Reproduce each entry below verbatim.

Stored data
● ● ●
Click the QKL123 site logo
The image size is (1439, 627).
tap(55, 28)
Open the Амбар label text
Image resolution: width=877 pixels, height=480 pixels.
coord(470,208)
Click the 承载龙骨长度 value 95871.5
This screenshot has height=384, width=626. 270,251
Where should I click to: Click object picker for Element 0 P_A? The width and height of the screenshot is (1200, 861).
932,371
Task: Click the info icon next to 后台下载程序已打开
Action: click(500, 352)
● ● ●
PROBLEM SOLUTION:
Click the QKL123 site logo
The image size is (1439, 627).
tap(55, 28)
Open the Амбар label text
Image resolution: width=877 pixels, height=480 pixels.
coord(470,208)
Click the 承载龙骨长度 value 95871.5
This screenshot has height=384, width=626. 270,251
Where should I click to: Click object picker for Element 0 P_A? The width and height of the screenshot is (1200, 861).
932,371
Task: Click the info icon next to 后台下载程序已打开
Action: click(500, 352)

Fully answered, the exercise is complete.